### TASK GOAL:
The lines to copy from the data below are those that hold the string "computer".

(Stored data)
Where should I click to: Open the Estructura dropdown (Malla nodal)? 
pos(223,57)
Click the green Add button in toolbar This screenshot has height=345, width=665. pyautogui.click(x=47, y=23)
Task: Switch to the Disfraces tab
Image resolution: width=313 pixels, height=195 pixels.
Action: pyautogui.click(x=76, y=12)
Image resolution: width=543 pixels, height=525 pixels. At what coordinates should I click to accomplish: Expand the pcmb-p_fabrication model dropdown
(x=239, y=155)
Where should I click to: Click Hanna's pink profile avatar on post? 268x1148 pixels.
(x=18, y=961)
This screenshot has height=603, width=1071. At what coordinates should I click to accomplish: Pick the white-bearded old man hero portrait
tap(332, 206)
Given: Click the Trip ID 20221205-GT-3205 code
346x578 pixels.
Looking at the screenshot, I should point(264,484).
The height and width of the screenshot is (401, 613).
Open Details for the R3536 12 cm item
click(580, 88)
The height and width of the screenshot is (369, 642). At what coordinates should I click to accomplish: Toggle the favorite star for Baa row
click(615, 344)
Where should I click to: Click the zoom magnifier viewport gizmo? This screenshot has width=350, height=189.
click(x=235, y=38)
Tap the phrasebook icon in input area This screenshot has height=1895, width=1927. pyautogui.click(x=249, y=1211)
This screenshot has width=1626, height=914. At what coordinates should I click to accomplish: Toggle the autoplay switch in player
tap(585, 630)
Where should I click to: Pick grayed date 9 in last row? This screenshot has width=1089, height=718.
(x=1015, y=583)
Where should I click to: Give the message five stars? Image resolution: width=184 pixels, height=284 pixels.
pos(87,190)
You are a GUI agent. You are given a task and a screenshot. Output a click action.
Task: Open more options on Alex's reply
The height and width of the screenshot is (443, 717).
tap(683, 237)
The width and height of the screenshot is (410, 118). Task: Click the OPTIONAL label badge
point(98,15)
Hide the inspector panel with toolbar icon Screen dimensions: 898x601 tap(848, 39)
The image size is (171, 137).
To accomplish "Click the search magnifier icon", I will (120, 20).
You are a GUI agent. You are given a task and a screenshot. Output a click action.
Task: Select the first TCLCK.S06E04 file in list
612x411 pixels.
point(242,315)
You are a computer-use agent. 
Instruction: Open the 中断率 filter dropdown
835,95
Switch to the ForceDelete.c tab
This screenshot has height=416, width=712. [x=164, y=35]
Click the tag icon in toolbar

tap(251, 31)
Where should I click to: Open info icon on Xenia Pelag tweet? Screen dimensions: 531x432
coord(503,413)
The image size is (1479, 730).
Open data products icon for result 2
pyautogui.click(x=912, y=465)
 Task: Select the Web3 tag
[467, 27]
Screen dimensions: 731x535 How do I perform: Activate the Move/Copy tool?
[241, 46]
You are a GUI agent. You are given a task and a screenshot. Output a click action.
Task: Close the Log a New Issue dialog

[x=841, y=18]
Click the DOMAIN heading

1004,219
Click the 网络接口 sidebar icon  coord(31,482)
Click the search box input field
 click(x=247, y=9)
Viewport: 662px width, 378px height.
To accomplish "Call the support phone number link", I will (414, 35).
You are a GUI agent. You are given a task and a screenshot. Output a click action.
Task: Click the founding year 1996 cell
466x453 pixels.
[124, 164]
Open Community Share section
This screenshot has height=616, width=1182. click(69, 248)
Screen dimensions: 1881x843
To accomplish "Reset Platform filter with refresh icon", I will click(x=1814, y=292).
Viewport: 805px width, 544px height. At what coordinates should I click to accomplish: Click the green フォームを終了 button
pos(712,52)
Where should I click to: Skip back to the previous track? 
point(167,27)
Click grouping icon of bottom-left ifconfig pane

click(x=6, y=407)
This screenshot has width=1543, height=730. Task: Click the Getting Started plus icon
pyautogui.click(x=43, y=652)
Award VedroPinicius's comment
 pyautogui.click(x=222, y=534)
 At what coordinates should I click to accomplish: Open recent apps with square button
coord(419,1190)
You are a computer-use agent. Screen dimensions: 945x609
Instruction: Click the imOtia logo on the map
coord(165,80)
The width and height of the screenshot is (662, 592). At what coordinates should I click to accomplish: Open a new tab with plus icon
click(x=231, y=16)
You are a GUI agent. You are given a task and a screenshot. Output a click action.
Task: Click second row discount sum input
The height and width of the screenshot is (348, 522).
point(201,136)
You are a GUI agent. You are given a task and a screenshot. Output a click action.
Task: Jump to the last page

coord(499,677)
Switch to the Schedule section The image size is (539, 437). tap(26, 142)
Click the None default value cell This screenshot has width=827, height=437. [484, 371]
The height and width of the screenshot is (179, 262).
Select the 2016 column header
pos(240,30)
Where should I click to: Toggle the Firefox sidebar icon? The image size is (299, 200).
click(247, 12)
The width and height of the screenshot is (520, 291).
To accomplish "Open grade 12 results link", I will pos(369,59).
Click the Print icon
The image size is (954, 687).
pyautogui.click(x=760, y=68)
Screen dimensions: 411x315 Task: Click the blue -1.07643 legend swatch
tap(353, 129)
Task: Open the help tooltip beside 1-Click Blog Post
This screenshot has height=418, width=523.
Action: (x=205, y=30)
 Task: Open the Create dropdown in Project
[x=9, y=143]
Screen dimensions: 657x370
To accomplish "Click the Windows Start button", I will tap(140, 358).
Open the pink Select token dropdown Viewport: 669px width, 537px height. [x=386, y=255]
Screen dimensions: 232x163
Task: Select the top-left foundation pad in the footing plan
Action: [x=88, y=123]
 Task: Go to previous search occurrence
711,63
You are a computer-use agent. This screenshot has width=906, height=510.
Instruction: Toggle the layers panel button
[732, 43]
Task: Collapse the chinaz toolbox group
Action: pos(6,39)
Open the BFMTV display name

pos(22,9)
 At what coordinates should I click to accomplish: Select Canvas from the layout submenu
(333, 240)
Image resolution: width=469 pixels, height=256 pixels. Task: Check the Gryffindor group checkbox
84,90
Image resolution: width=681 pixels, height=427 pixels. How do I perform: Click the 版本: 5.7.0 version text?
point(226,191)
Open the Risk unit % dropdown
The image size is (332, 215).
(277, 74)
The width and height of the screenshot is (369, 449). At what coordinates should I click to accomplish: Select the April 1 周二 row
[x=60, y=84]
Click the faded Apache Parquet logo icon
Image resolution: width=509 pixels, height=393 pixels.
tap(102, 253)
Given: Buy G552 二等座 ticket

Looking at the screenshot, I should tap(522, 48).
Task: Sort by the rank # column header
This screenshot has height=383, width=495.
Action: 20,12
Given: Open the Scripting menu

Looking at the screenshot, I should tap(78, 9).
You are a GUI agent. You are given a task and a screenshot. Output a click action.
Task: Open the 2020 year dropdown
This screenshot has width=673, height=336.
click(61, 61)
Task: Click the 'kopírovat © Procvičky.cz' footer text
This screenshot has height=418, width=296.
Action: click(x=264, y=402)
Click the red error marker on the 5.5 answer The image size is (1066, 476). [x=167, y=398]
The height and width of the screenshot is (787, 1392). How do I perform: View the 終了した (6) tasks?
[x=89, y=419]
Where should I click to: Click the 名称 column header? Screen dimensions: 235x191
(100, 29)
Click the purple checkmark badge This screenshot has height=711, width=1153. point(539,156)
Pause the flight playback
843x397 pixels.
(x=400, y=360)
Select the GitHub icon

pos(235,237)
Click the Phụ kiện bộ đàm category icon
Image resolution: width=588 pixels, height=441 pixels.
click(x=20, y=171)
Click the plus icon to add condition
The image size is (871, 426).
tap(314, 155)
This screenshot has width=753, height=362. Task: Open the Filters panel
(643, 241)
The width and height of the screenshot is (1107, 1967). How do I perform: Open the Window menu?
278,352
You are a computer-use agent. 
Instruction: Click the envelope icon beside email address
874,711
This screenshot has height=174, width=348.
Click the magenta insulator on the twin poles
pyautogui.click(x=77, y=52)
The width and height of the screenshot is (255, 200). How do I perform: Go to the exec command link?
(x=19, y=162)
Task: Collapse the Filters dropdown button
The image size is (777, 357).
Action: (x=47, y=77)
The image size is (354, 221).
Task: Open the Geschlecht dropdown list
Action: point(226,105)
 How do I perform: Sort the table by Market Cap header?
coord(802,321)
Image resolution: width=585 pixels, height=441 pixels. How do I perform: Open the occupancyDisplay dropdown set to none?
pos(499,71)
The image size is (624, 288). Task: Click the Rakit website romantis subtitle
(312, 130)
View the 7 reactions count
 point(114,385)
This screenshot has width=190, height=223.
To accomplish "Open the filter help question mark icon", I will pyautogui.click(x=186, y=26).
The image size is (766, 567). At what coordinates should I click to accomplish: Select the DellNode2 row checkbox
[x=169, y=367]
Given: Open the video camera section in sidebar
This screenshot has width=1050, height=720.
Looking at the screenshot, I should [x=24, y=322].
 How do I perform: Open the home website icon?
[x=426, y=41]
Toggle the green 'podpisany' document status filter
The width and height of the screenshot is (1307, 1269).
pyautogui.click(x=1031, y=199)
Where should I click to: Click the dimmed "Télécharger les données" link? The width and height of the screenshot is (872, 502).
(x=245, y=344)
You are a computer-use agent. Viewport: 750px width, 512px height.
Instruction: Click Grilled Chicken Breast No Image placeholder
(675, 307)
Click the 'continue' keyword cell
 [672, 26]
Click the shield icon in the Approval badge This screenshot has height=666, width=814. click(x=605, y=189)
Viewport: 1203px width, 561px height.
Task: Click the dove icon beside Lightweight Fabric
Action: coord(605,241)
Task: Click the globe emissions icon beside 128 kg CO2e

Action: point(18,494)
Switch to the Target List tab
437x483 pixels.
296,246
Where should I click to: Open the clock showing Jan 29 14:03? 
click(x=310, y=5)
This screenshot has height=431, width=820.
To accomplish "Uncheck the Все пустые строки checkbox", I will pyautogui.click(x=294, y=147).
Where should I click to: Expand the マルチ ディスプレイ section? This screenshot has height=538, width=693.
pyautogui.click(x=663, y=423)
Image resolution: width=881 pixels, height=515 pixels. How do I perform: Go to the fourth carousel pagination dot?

### TASK SOLUTION:
You are a computer-use agent. 
You are a computer-use agent. Screen dimensions: 945x609
You are a computer-use agent. This screenshot has width=906, height=510.
You are a computer-use agent. 
You are a computer-use agent. Viewport: 750px width, 512px height.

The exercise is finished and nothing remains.